Exercise materials:
*** Begin section ***

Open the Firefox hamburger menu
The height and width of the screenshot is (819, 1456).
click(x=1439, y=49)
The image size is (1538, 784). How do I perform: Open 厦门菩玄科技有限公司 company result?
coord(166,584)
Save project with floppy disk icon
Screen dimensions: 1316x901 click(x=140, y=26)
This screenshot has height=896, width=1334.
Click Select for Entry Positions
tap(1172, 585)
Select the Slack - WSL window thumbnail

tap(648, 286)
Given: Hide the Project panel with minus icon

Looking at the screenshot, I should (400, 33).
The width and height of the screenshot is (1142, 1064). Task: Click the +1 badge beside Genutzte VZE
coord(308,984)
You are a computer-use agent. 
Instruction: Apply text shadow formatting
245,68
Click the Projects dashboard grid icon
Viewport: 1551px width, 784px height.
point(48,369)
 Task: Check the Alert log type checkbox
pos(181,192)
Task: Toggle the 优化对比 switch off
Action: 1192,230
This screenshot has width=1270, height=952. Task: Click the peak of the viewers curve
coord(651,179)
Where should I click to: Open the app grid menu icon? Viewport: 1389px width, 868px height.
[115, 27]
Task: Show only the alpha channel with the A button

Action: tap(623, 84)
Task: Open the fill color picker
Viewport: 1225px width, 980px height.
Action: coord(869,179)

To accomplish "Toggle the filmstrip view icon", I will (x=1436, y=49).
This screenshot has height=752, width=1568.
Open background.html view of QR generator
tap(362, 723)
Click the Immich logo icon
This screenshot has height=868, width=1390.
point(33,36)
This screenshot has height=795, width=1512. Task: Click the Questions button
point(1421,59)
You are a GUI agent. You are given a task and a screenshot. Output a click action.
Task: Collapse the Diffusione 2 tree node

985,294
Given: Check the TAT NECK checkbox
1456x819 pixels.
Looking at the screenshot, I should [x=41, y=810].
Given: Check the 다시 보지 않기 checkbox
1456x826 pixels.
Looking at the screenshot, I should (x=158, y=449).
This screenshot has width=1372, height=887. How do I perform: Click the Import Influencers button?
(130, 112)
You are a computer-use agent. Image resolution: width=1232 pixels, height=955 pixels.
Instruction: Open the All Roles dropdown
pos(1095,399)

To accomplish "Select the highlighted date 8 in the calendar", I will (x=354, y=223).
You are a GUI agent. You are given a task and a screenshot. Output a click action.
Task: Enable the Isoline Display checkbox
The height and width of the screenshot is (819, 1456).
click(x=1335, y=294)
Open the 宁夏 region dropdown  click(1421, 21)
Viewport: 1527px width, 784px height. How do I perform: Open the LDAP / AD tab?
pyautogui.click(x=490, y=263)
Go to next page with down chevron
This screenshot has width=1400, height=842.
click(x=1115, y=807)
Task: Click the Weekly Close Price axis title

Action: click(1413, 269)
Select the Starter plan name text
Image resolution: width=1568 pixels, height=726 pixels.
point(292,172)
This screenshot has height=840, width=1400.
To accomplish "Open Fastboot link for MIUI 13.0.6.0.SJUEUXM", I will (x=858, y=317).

*** End section ***

Task statement:
A reply that repeats all the data exactly is required.

Response:
Open the Firefox hamburger menu
The height and width of the screenshot is (819, 1456).
click(x=1439, y=49)
The image size is (1538, 784). How do I perform: Open 厦门菩玄科技有限公司 company result?
coord(166,584)
Save project with floppy disk icon
Screen dimensions: 1316x901 click(x=140, y=26)
This screenshot has height=896, width=1334.
Click Select for Entry Positions
tap(1172, 585)
Select the Slack - WSL window thumbnail

tap(648, 286)
Given: Hide the Project panel with minus icon

Looking at the screenshot, I should (400, 33).
The width and height of the screenshot is (1142, 1064). Task: Click the +1 badge beside Genutzte VZE
coord(308,984)
You are a computer-use agent. 
Instruction: Apply text shadow formatting
245,68
Click the Projects dashboard grid icon
Viewport: 1551px width, 784px height.
point(48,369)
 Task: Check the Alert log type checkbox
pos(181,192)
Task: Toggle the 优化对比 switch off
Action: 1192,230
This screenshot has width=1270, height=952. Task: Click the peak of the viewers curve
coord(651,179)
Where should I click to: Open the app grid menu icon? Viewport: 1389px width, 868px height.
[115, 27]
Task: Show only the alpha channel with the A button

Action: tap(623, 84)
Task: Open the fill color picker
Viewport: 1225px width, 980px height.
Action: coord(869,179)

To accomplish "Toggle the filmstrip view icon", I will (x=1436, y=49).
This screenshot has height=752, width=1568.
Open background.html view of QR generator
tap(362, 723)
Click the Immich logo icon
This screenshot has height=868, width=1390.
point(33,36)
This screenshot has height=795, width=1512. Task: Click the Questions button
point(1421,59)
You are a GUI agent. You are given a task and a screenshot. Output a click action.
Task: Collapse the Diffusione 2 tree node

985,294
Given: Check the TAT NECK checkbox
1456x819 pixels.
Looking at the screenshot, I should [x=41, y=810].
Given: Check the 다시 보지 않기 checkbox
1456x826 pixels.
Looking at the screenshot, I should (x=158, y=449).
This screenshot has width=1372, height=887. How do I perform: Click the Import Influencers button?
(130, 112)
You are a computer-use agent. Image resolution: width=1232 pixels, height=955 pixels.
Instruction: Open the All Roles dropdown
pos(1095,399)

To accomplish "Select the highlighted date 8 in the calendar", I will (x=354, y=223).
You are a GUI agent. You are given a task and a screenshot. Output a click action.
Task: Enable the Isoline Display checkbox
The height and width of the screenshot is (819, 1456).
click(x=1335, y=294)
Open the 宁夏 region dropdown  click(1421, 21)
Viewport: 1527px width, 784px height. How do I perform: Open the LDAP / AD tab?
pyautogui.click(x=490, y=263)
Go to next page with down chevron
This screenshot has width=1400, height=842.
click(x=1115, y=807)
Task: Click the Weekly Close Price axis title

Action: click(1413, 269)
Select the Starter plan name text
Image resolution: width=1568 pixels, height=726 pixels.
point(292,172)
This screenshot has height=840, width=1400.
To accomplish "Open Fastboot link for MIUI 13.0.6.0.SJUEUXM", I will (x=858, y=317).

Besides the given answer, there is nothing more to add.